A stupa represents the mind and body of the Buddha. It contains precious relics such as mantras taught by the Buddha and body relics of Buddhas and Bodhisattvas.

It is said that since a Buddha has limitless qualities, any worship or offerings done to a stupa would bring immeasurable benefits. Negative karma is purified by seeing a stupa and even if one touches its shadow, one would reap benefit. Building a stupa for the deceased will change their rebirth to a better one.

20 Mandalas Painted On Main Shrine Ceiling


These mandalas will be painted on the ceiling of the main shrine hall. The mandala represents an imaginary palace that is contemplated during meditation. Each object in the palace has significance, representing an aspect of wisdom or reminding the meditator of a guiding principle. The mandala’s purpose is to help transform ordinary minds into enlightened ones and to assist with healing. Mandalas transmit positive energies to the environment and to the people who view them. They are believed to effect purification and healing.

3 Pillars in Main Shrine Hall and 3 Pillars in Zambhala Shrine Hall


The pillars are one of the main supports for the structure of the building. Without pillars, the whole structure may collapse, thus showing how important pillars are. There will be three pillars in the main shrine hall and three in the Zambhala Shrine Hall. These six pillars in the building represent the six paramitas: Generosity, Morality, Patience, Perseverance, Meditative Concentration and Wisdom. Once the six paramitas have been mastered, enlightenment will ensue.

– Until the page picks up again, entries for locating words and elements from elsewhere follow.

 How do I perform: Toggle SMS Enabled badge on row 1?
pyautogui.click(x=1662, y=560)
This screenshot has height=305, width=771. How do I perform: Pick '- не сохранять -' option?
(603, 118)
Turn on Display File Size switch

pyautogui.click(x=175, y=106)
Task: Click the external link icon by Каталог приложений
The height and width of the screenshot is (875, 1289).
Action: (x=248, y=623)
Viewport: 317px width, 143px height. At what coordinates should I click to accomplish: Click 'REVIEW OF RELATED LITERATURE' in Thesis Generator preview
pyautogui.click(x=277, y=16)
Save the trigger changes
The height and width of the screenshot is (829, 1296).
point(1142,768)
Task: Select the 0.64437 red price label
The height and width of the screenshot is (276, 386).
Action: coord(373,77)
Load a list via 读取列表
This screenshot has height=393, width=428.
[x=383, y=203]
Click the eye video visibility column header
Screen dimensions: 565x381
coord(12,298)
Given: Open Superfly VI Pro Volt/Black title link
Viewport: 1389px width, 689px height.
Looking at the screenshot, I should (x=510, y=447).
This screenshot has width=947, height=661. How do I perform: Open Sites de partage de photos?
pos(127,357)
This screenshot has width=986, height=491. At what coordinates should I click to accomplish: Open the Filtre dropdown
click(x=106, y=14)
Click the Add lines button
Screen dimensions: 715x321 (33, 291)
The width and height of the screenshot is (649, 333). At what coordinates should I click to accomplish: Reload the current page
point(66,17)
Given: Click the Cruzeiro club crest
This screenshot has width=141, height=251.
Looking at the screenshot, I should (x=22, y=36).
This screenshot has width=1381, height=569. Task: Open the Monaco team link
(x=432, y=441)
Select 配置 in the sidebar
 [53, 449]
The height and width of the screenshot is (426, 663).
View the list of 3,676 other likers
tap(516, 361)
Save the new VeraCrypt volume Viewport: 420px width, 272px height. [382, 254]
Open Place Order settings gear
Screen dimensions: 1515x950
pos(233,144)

Main Zambhala Statue and 1,000 Zambhalas


The practice of Zambhala is for accumulating not just material wealth to remove obstacles in practice, but most importantly for accumulating spiritual wealth. In this world, there are all kinds of wrathful and negative emotions or bad spirits that may sometimes tharm you and other sentient beings. Zambhala must take on such a wrathful and powerful form to protect us from these harmful spirits and negative karma. Zambhala also helps us minimise or decrease all misfortunes and obstacles and increase all good fortune and happiness.

Dharma Wheel and 2 Deer


The Dharma Wheel and Deer represent the first teachings given by the Shakyamuni Buddha at Deer Park in Sarnath, Varanasi, India. The male and female deer also symbolise equality of the sexes, that enlightenment is attainable regardless of gender. Shortly after the Buddha achieved enlightenment, Brahma descended from heaven and requested the Buddha to teach by offering him a Dharma Wheel. The Dharma Wheel has eight spokes, symbolising the Noble Eight-Fold Path. The three segments represent the Buddha, the Dharma, and the Sangha. The three parts of the wheel each represent one of the superior trainings: the hub represents the training in discipline, the spokes training in wisdom, and the rim training in meditation. The Deer represents the Buddha’s first teaching or turning of the wheel of Dharma (dharmachakra parivartan) at Deer Park.

Consecration Materials


To complete a statue, its hollow interior is filled with mantra rolls, relics, grains, incense and other precious objects and finally sealed with a metal or wooden plate that usually carries an image of a double vajra. The statue only gets its power when it has been properly filled and consecrated according to the correct Buddhist ritual.

Amitabha Pureland Room


For the benefit of our beloved ones who have passed away, the new building will have an Amitabha Pureland Room with a peaceful ambience and murals depicting the realm of Dewachen, the Land of Pure Bliss, which is also the realm of Amitabha Buddha. Amitabha Buddha has vowed to help beings gain enlightenment easily through taking rebirth in his pure land, which is possible simply by constant recollection of Him.

In this peaceful yet solemn place, devotees can take a moment of quiet repose and meditate on impermanence, cause and effect and the need to make good use of our precious human life.